Yahoo and Google are reportedly going to run a two-week test in which a limited amount of Yahoo’s U.S. traffic will carry Google ads. If all goes well, then a broader outsourcing search arrangement could be struck by the two companies. And as they experiment, talks of combining AOL and Yahoo are gaining traction. Continue Reading.

Update: The Wall Street Journal reports that Yahoo and Google are going to work together on an experiment that might lead to big things. In other words, a two-week test that is limited to Yahoo’s U.S. traffic will carry Google ads. These ads will be limited to “no more than 3% of Yahoo’s Web search queries.” If all goes well, then a broader search outsourcing arrangement could be struck by the two companies.

Loose translation: With its bid for Yahoo, Microsoft made a checkmate move. Yahoo is out of suitors. Its shareholders don’t give it a prayer of a chance, and further more, the company is still as listless as it was six months ago. So what does it do? It goes and sleeps with the enemy!

Just a reminder of Yahoo’s cluelessness: In 2000, it outsourced its search queries to Google. It renewed the deal in 2002, and has become a minor player in the search business. Anyway, about this new-found friendship, I wonder if the U.S. government is going to let this one through. I mean, this is one instance in which antitrust concerns could actually hold some merit.


Microsoft is pretty clear about its position. As Brad Smith, Microsoft’s General Counsel, told the WSJ:

“Any definitive agreement between Yahoo! and Google would consolidate over 90% of the search advertising market in Google’s hands. This would make the market far less competitive, in sharp contrast to our own proposal to acquire Yahoo!”

Either way, in this deal, heads or tails, Google comes away a winner. If Yahoo goes to Microsoft, the ensuing chaos is going to benefit Google. If Yahoo gives away its search ad business, Google is a winner.

━━━━━━━━━━━━━━━━━━━━

** Explore the material **
A: Copy the entries word for word, covering the stretch from the line that contains "This screenshot has height=613, width=1176." through the line that contains "This screenshot has height=596, width=696.", and omit the pictures.
B: Pick up the article on the Yahoo and Google search ad test after its last sentence and extend it.
The entries that come next have no connection to the piece on Yahoo and Google.

** Exercise input **
━━━━━━━━━━━━━━━━━━━━

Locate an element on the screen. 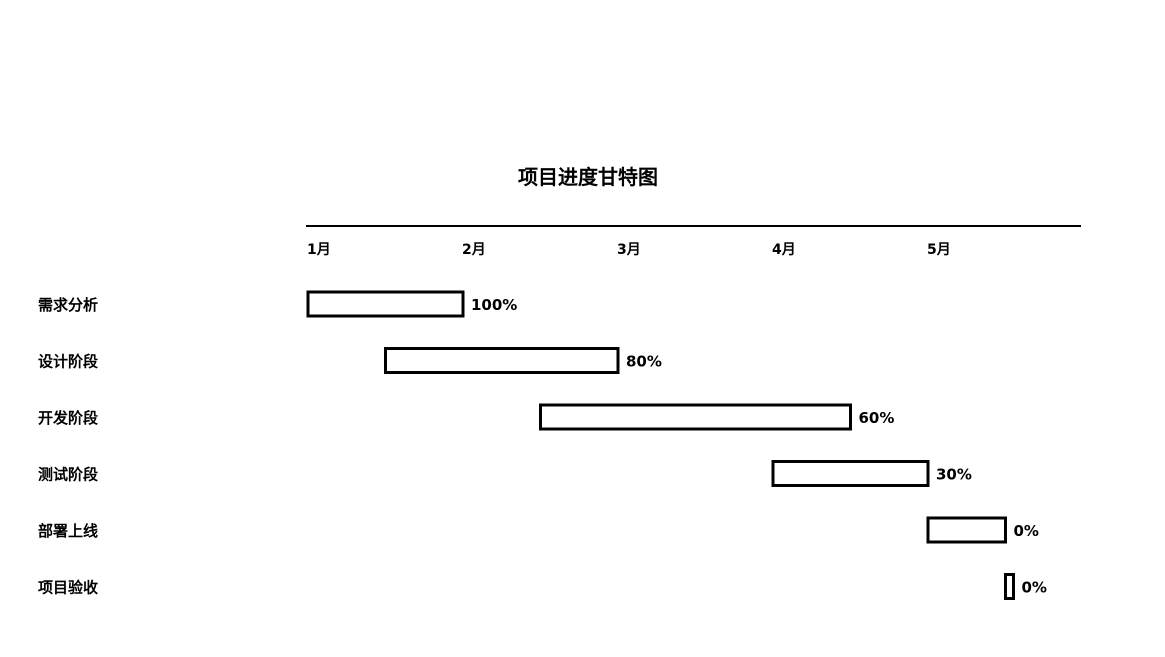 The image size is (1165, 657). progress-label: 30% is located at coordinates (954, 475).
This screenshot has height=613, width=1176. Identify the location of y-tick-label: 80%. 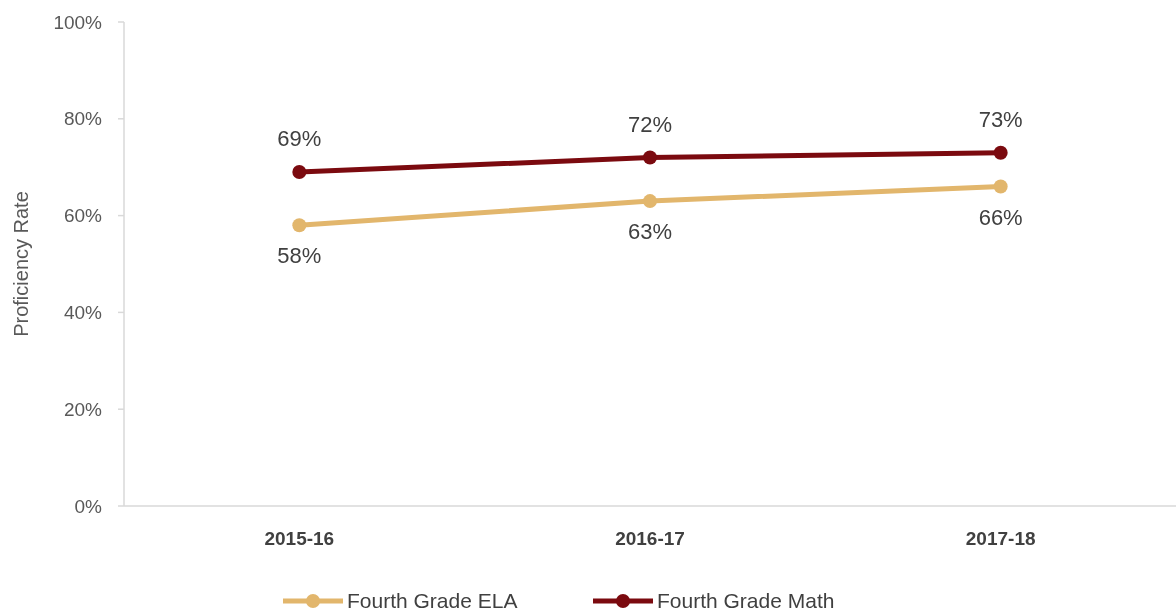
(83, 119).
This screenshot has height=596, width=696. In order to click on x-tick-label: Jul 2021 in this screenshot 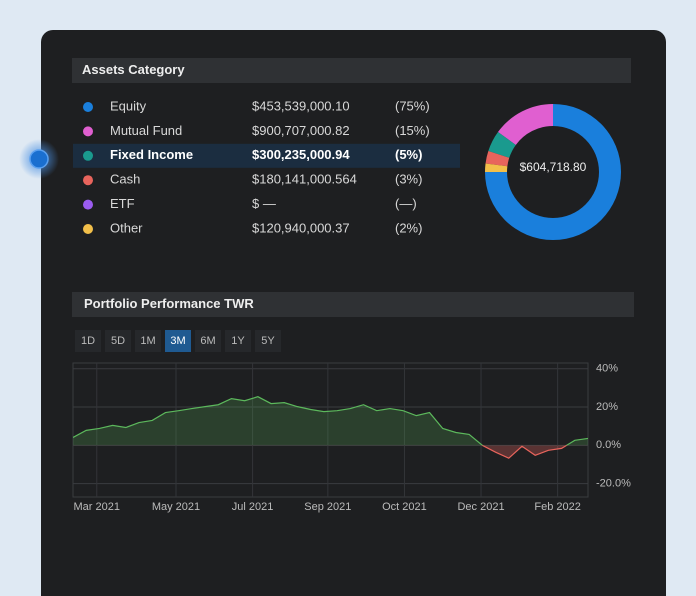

━━━━━━━━━━━━━━━━━━━━

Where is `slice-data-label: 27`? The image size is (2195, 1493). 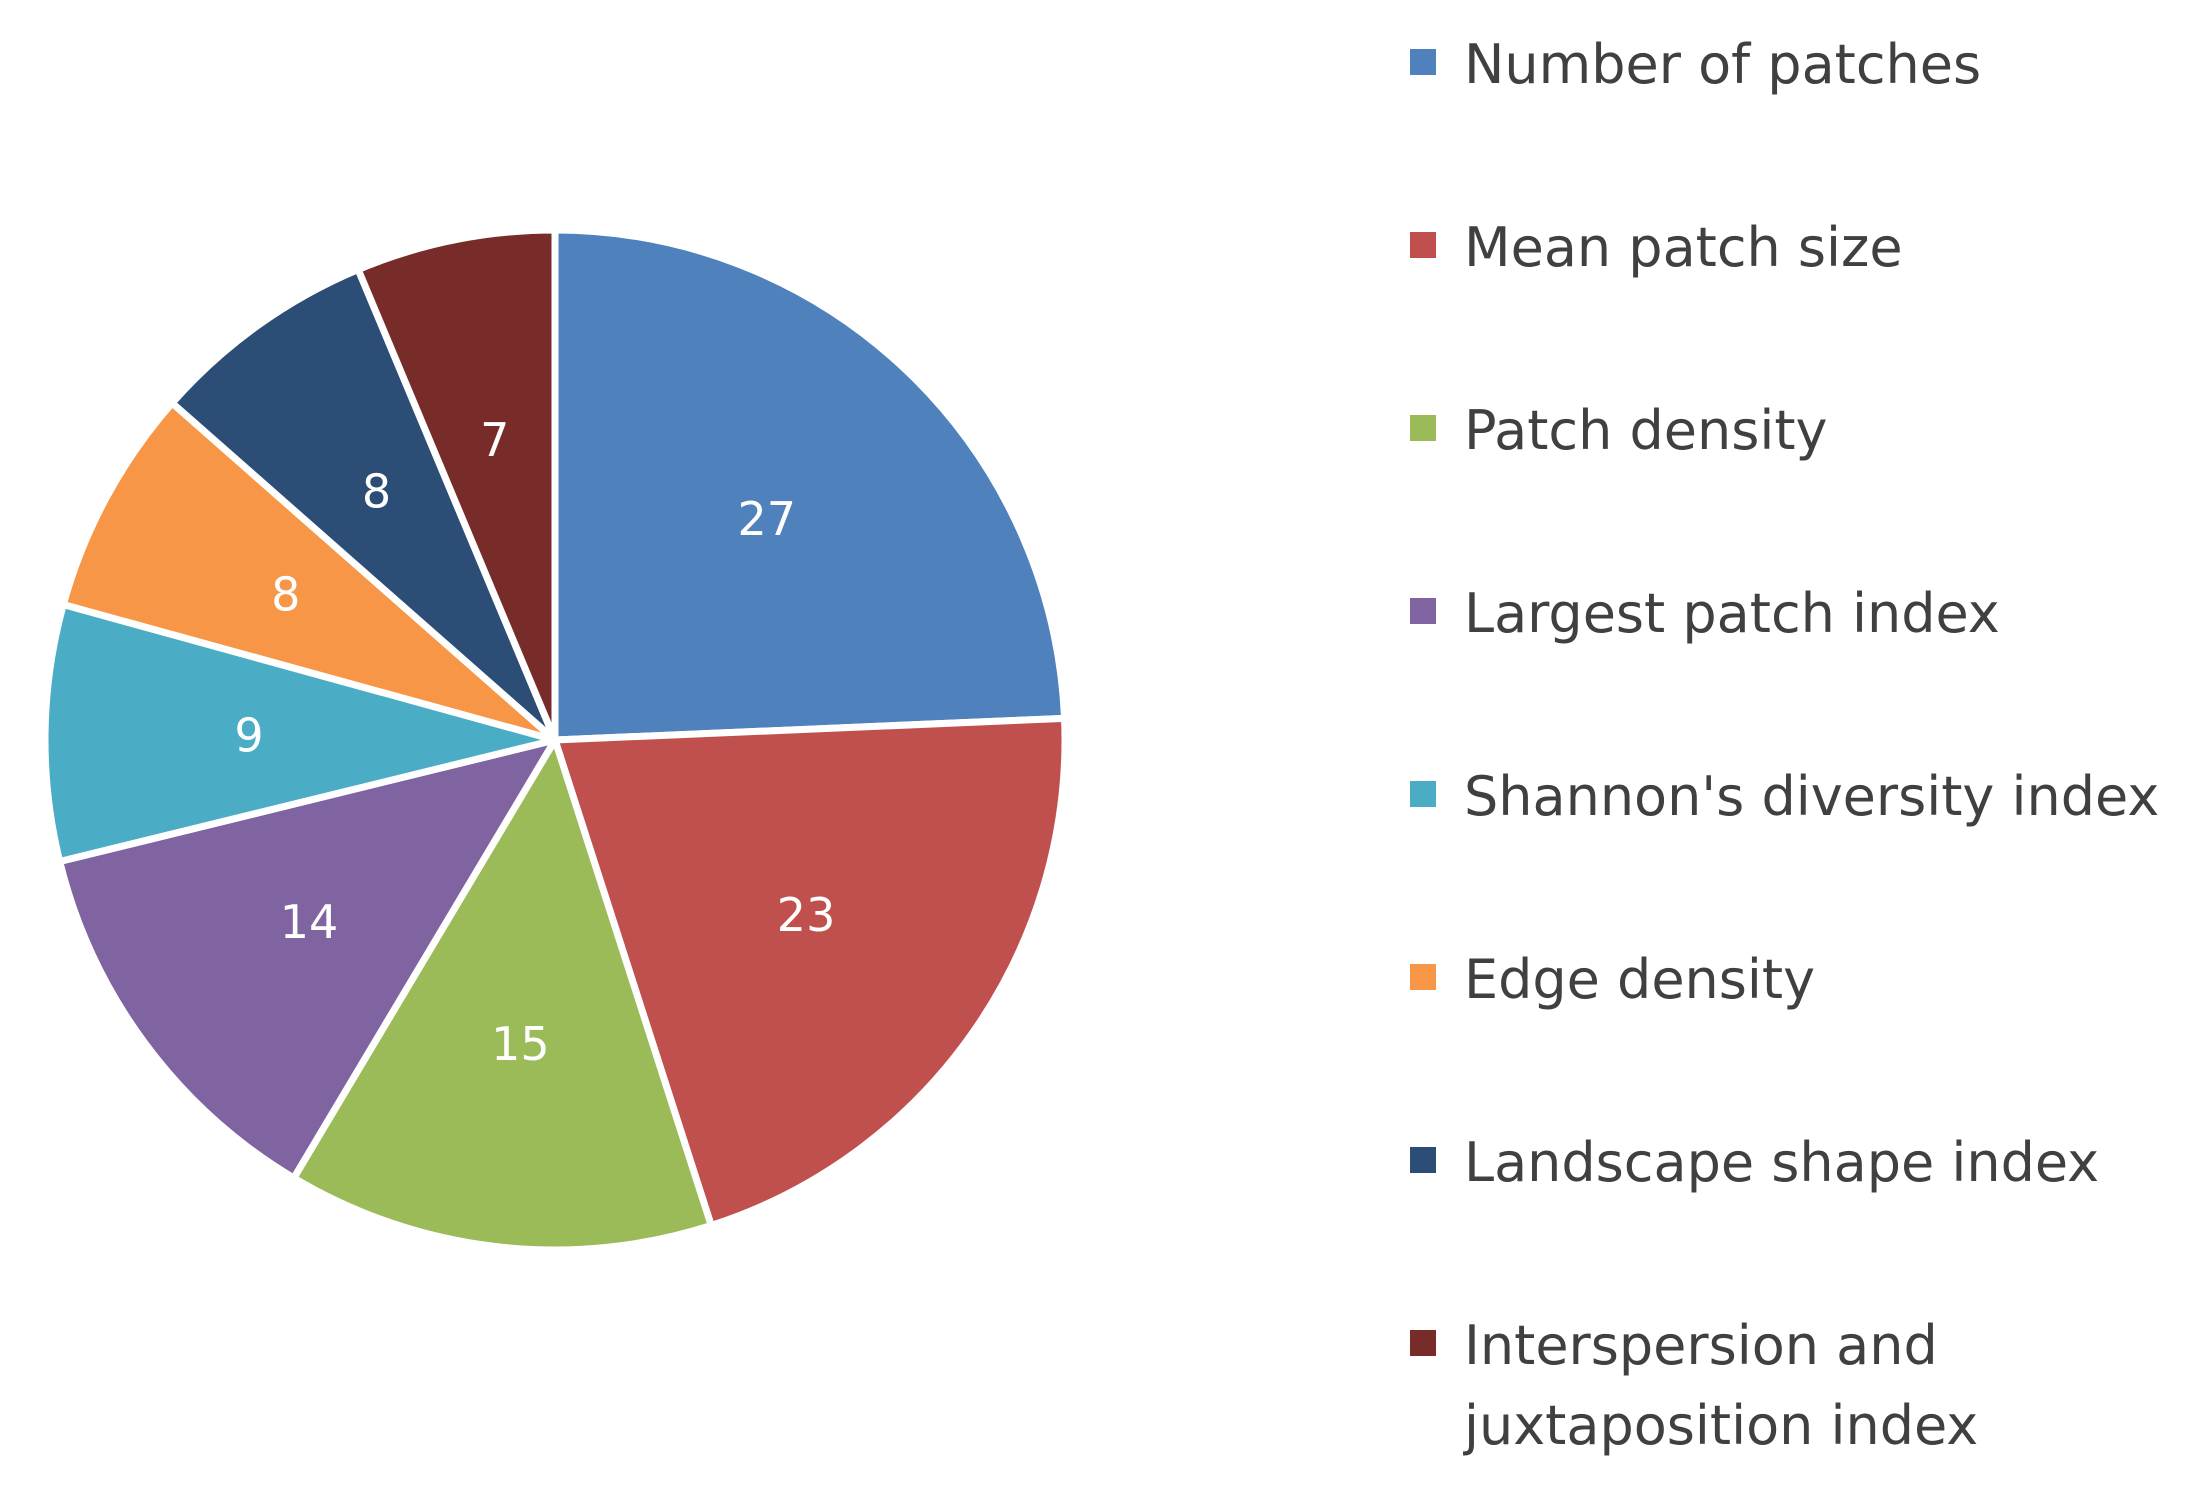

━━━━━━━━━━━━━━━━━━━━

** Per-task answers **
A:
This screenshot has height=613, width=1176. Identify the location of y-tick-label: 80%. 
(83, 119).
This screenshot has height=596, width=696. In order to click on x-tick-label: Jul 2021 in this screenshot 

B:
Update: The Wall Street Journal is reporting that Yahoo and Time Warner are planning on putting together a deal where Yahoo will get AOL which is being valued at $10 billion. In exchange Time Warner will get 20% of the combined company (Yahoo) and will make a cash investment. Google will be the search-ad-partner. Yahoo would spend the money it gets from Time Warner $10 billion buying back its own stock and beating down Microsoft. With Legg Mason, 7% owner of Yahoo opposing the Microsoft offer, the new plan could work. To make this plan come apart at seams unravel, Microsoft has to up the offer by a few dollars per share. I say this again, Yahoo has some serious problems. Buying AOL, already troubled in its own right, is only going to compound problems.

* Yahoo Press Release (link)
* Microsoft’s Response in a press release. (link)

  1. Does anyone else find this amazingly ironic that Microsoft is complaining about Google having 90% of the search advertising market when they themselves own more than 90% of the desktop operating system market? Talk about the pot calling the kettle black. I don’t know about you, but I’m actually perfectly okay with Google having a monopoly over anything.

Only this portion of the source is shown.